• [ВАША ЗАДАЧА]: Перенесите все пункты ниже в JSON-список строк, по одной строке списка на каждую строку текста. Пустые строки пропустите, картинки в ответ не включайте.

Записи о поиске элементов на экранах:
+ + +

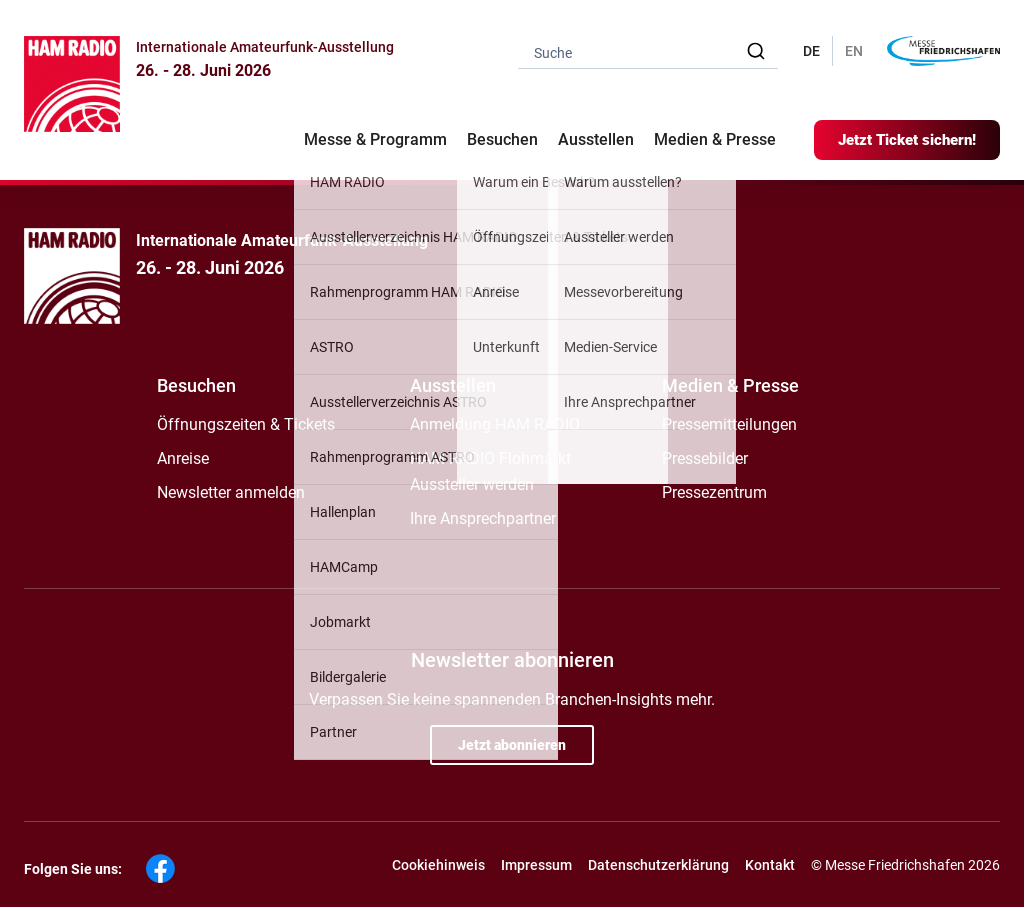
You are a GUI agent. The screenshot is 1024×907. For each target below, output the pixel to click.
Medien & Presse (715, 139)
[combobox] (648, 51)
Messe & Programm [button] (375, 139)
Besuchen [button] (502, 139)
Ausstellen (453, 385)
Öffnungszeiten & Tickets (246, 424)
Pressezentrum (714, 492)
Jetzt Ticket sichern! (907, 140)
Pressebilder (705, 458)
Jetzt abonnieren (512, 745)
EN (854, 51)
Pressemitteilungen (729, 424)
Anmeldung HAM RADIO (495, 424)
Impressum (536, 865)
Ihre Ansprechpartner (483, 518)
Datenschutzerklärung (658, 865)
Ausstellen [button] (596, 139)
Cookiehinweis (438, 865)
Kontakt (770, 865)
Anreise (183, 458)
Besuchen (196, 385)
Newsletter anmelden (231, 492)
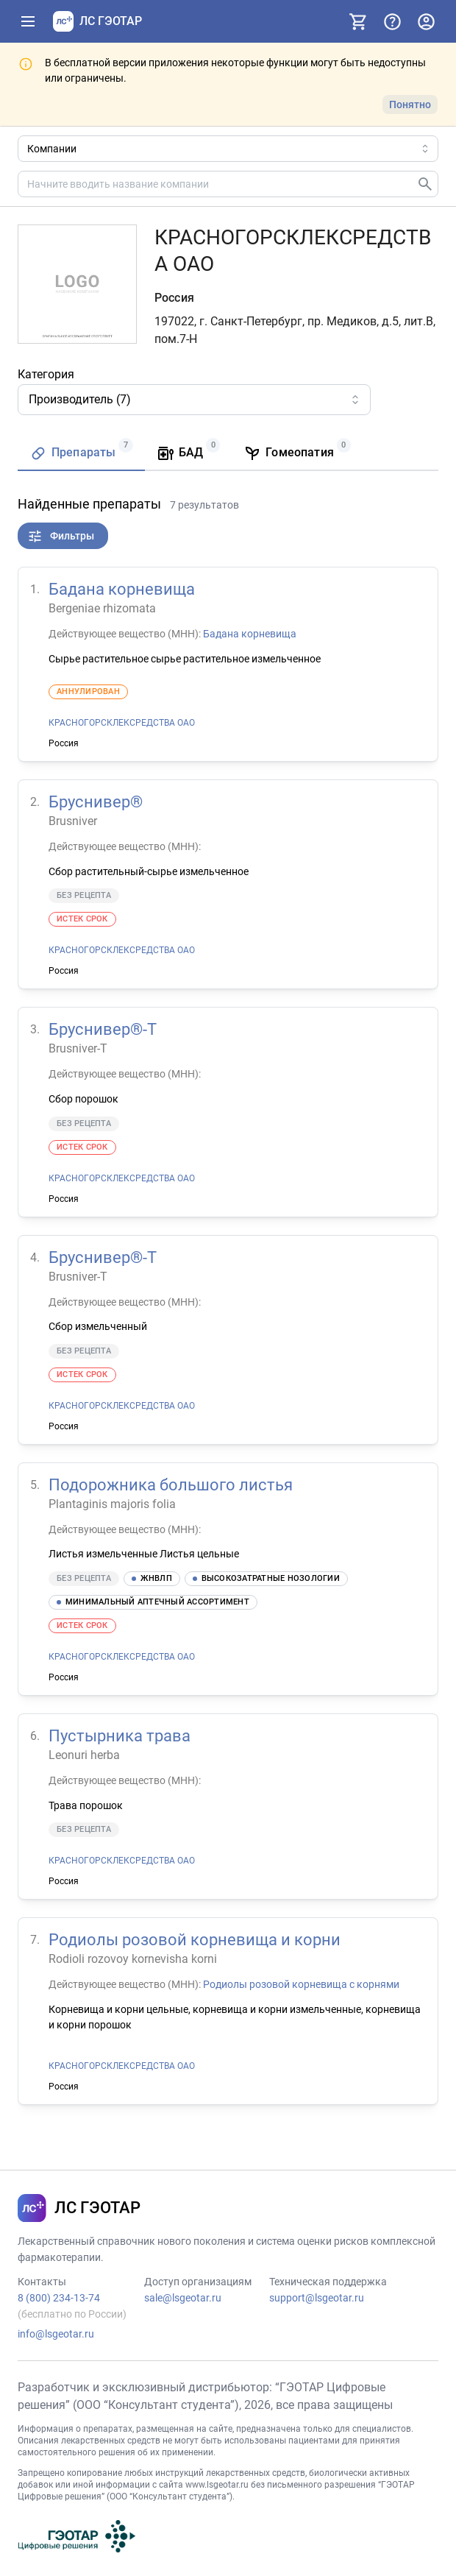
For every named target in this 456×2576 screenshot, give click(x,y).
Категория (46, 374)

+ + +

• [ПИСЬМЕННЫЙ ОТВЕТ]:
[
  "You are a GUI agent. The screenshot is 1024×907. For each target below, output the pixel to click.",
  "Medien & Presse (715, 139)",
  "[combobox] (648, 51)",
  "Messe & Programm [button] (375, 139)",
  "Besuchen [button] (502, 139)",
  "Ausstellen (453, 385)",
  "Öffnungszeiten & Tickets (246, 424)",
  "Pressezentrum (714, 492)",
  "Jetzt Ticket sichern! (907, 140)",
  "Pressebilder (705, 458)",
  "Jetzt abonnieren (512, 745)",
  "EN (854, 51)",
  "Pressemitteilungen (729, 424)",
  "Anmeldung HAM RADIO (495, 424)",
  "Impressum (536, 865)",
  "Ihre Ansprechpartner (483, 518)",
  "Datenschutzerklärung (658, 865)",
  "Ausstellen [button] (596, 139)",
  "Cookiehinweis (438, 865)",
  "Kontakt (770, 865)",
  "Anreise (183, 458)",
  "Besuchen (196, 385)",
  "Newsletter anmelden (231, 492)",
  "For every named target in this 456×2576 screenshot, give click(x,y).",
  "Категория (46, 374)"
]